Work instruction: Retype the following passage on India's commercial vehicle sector in FY22 word for word, in its entirety.

For the Indian automotive sector, FY22 was a year impacted by supply constraints, raw material shortages and the uncertainty caused by the second wave of the pandemic as well as high fuel prices. Yet, after eight consecutive quarters of degrowth, the CV sector was able to record a 25 percent improvement in sales in the current fiscal. Collections of Fastag and e-way bills were positive signs too in the year gone by.
One factor behind this good growth was the LCV segment that saw that increased sales as companies deployed last mile solutions — especially the e-commerce sector – to cater to their customers. The segment has grown a healthy 11 percent over the past fiscal based according to retail data released by companies. Together with the M&HCV segment, which clocked 33 percent growth last fiscal, it has helped the CV pick up some of the momentum it had in the pre-covid times.
Apart from last-mile delivery solutions, pent up demand for replacement of truck fleet as the existing ones is expected to help the momentum in truck sales. As schools re-open, the demand for buses is likely to see an uptick. Some companies intend to replace their aging fleet taking advantage of the National Scrappage Policy announced last year. VRL Logistics is one such company that hopes to replace over a 1000 of its existing trucks.

Provided records:
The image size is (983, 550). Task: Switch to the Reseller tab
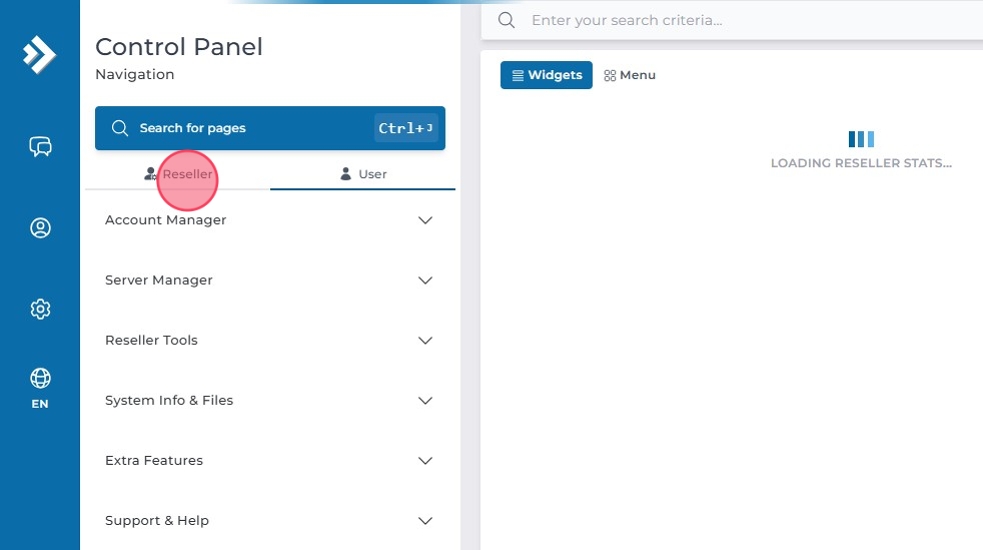178,174
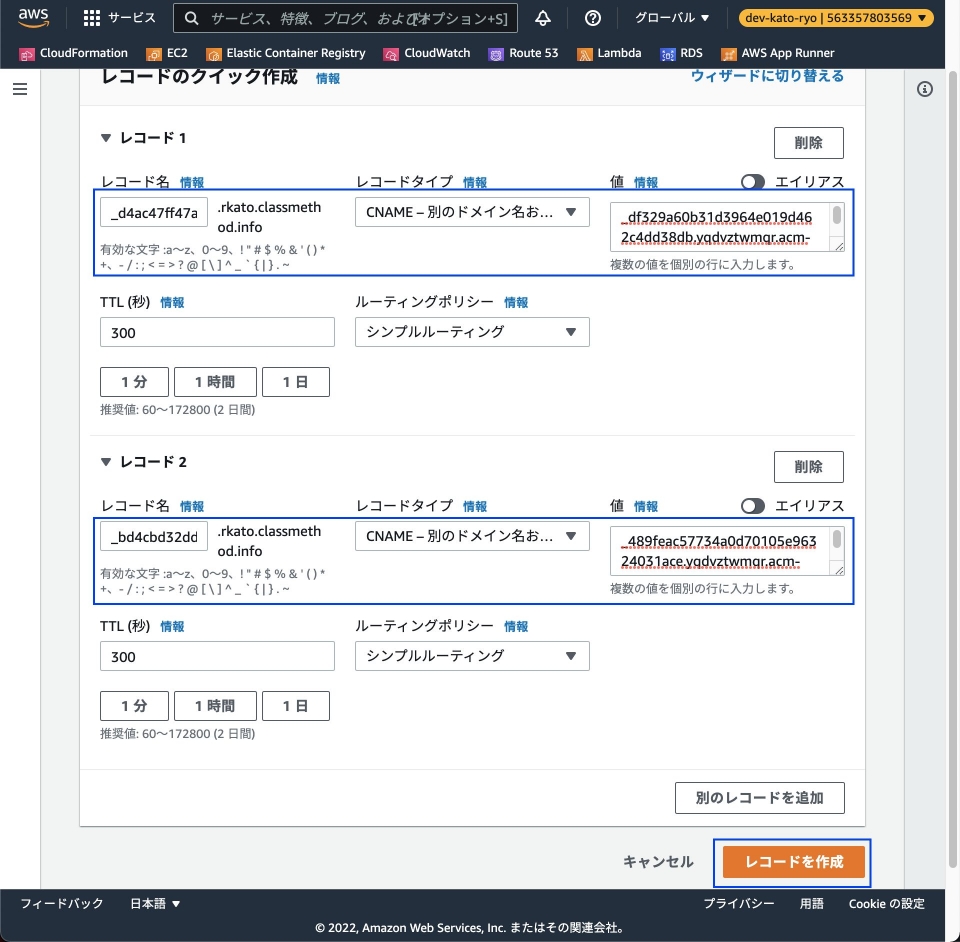Open the Route 53 favorites shortcut
Viewport: 960px width, 942px height.
click(x=523, y=53)
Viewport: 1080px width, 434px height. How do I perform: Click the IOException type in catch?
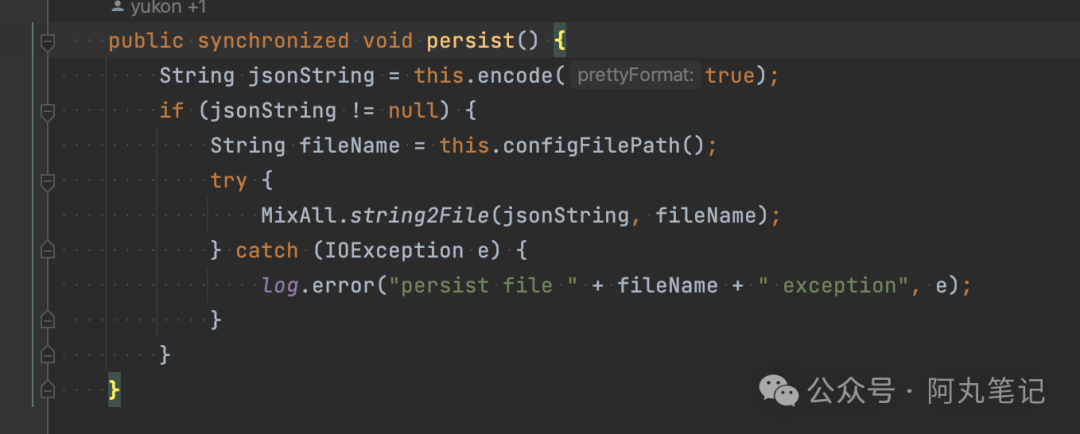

Your response:
For the Indian automotive sector, FY22 was a year impacted by supply constraints, raw material shortages and the uncertainty caused by the second wave of the pandemic as well as high fuel prices. Yet, after eight consecutive quarters of degrowth, the CV sector was able to record a 25 percent improvement in sales in the current fiscal. Collections of Fastag and e-way bills were positive signs too in the year gone by.
One factor behind this good growth was the LCV segment that saw that increased sales as companies deployed last mile solutions — especially the e-commerce sector – to cater to their customers. The segment has grown a healthy 11 percent over the past fiscal based according to retail data released by companies. Together with the M&HCV segment, which clocked 33 percent growth last fiscal, it has helped the CV pick up some of the momentum it had in the pre-covid times.
Apart from last-mile delivery solutions, pent up demand for replacement of truck fleet as the existing ones is expected to help the momentum in truck sales. As schools re-open, the demand for buses is likely to see an uptick. Some companies intend to replace their aging fleet taking advantage of the National Scrappage Policy announced last year. VRL Logistics is one such company that hopes to replace over a 1000 of its existing trucks.